Begin Text

Esperanto Technologies:The company’s current 1,092-core chip is made using TSMC’s N7 process. Through a strategic partnership, “Esperanto is getting access to Intel’s advanced technology nodes,” says CEO Dave Ditzel. The company could make the next generation of its SoC using the Intel 3 process, he says. “That’s not one but actually two generations ahead of its current design.” With that, Esperanto could increase the number of cores on its chips or make those chips smaller. The latter is more likely, he says. Different numbers of 1,092-core chiplets could then be combined in a package using Intel’s chiplet packaging technologies to tackle a variety of tasks.
SiFive: The Silicon Valley designer of RISC-V cores and development tools partnered with Intel Foundry Services to produce SiFive’s P550 multicore processors in the foundry’s Intel 4 manufacturing process, which is set to come on line later this year. The resulting chips will go to developer boards meant to drive growth in RISC-V. It’s worth noting that SiFive extended an existing partnership with Samsung last April to integrate custom AI accelerator blocks with SiFive’s RISC-V blocks using Samsung’s foundry technology.
Ventana Microsystems: The startup has a deal to make its data-center-class tech available to Intel Foundry Services customers. Foundry customers will be able to integrate Ventana’s data-center-class cores into their SoCs using Intel’s “leading manufacturing process,” or use its multicore chiplets to rapidly make custom systems.

End Text

> [Written task 1] Update the listing lines starting with the line with "Follow the lutonphotos account" and going on through the line with "Action: pos(47,95)", changing "Rotate" to "Crop" and keeping everything else the same.
The text above and the listing below are unrelated material.

Begin The records

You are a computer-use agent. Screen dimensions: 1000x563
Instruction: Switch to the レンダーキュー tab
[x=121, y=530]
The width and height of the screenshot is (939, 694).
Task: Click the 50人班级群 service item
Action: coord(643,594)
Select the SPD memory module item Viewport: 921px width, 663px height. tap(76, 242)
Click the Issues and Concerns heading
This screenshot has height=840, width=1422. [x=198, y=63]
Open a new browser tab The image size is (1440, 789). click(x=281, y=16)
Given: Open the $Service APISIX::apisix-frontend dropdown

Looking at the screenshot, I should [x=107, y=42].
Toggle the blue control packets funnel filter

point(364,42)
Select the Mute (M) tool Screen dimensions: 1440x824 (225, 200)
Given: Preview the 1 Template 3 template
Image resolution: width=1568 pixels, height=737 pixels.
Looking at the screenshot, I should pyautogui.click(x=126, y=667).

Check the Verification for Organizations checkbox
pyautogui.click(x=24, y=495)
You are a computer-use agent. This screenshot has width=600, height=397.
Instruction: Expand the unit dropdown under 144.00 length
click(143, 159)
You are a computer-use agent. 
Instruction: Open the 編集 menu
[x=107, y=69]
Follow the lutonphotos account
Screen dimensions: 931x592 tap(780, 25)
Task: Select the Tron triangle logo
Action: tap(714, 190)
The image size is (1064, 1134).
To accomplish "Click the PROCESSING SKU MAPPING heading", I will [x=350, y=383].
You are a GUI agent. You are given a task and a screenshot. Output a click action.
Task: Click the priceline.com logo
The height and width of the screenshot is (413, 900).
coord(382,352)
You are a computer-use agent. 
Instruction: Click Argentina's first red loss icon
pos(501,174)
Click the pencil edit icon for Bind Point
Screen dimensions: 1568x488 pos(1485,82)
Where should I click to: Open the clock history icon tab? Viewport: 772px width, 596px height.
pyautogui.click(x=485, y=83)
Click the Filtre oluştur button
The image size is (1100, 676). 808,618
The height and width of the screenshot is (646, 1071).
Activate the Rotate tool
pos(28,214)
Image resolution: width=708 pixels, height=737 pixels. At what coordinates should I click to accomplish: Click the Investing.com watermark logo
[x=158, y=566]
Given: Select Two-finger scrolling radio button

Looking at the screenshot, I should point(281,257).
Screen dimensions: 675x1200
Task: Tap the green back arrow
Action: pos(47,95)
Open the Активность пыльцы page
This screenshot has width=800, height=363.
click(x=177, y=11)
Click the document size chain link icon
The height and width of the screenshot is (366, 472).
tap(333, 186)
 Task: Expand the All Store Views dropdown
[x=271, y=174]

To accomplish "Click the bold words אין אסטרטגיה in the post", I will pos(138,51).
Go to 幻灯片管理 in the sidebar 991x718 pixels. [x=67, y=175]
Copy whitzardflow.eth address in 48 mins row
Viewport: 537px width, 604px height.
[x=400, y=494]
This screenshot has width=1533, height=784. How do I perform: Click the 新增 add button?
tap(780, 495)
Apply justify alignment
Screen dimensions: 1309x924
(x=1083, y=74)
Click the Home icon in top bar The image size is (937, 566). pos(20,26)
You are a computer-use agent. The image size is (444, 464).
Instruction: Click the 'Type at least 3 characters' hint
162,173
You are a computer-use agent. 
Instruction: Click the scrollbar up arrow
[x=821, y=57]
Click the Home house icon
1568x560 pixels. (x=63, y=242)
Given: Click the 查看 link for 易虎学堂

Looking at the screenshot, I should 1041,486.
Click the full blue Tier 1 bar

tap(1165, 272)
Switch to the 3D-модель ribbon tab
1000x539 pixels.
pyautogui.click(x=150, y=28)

End The records

> [Written task 2]
Do these statements agree with the text on the Intel foundry partnerships? Answer yes or no for each, quoting the deciding words of the text.
(a) Esperanto's current 1,092-core chip is made with TSMC's N7 process.
(b) SiFive's P550 multicore processors are to be produced in the Intel 3 process.
(c) According to Ditzel, making the chips smaller is more likely than increasing the number of cores.

> [Response 1]
Follow the lutonphotos account
Screen dimensions: 931x592 tap(780, 25)
Task: Select the Tron triangle logo
Action: tap(714, 190)
The image size is (1064, 1134).
To accomplish "Click the PROCESSING SKU MAPPING heading", I will [x=350, y=383].
You are a GUI agent. You are given a task and a screenshot. Output a click action.
Task: Click the priceline.com logo
The height and width of the screenshot is (413, 900).
coord(382,352)
You are a computer-use agent. 
Instruction: Click Argentina's first red loss icon
pos(501,174)
Click the pencil edit icon for Bind Point
Screen dimensions: 1568x488 pos(1485,82)
Where should I click to: Open the clock history icon tab? Viewport: 772px width, 596px height.
pyautogui.click(x=485, y=83)
Click the Filtre oluştur button
The image size is (1100, 676). 808,618
The height and width of the screenshot is (646, 1071).
Activate the Crop tool
pos(28,214)
Image resolution: width=708 pixels, height=737 pixels. At what coordinates should I click to accomplish: Click the Investing.com watermark logo
[x=158, y=566]
Given: Select Two-finger scrolling radio button

Looking at the screenshot, I should point(281,257).
Screen dimensions: 675x1200
Task: Tap the green back arrow
Action: pos(47,95)

> [Response 2]
(a) Yes: "The company’s current 1,092-core chip is made using TSMC’s N7 process."
(b) No: "to produce SiFive’s P550 multicore processors in the foundry’s Intel 4 manufacturing process"
(c) Yes: "Esperanto could increase the number of cores on its chips or make those chips smaller. The latter is more likely, he says."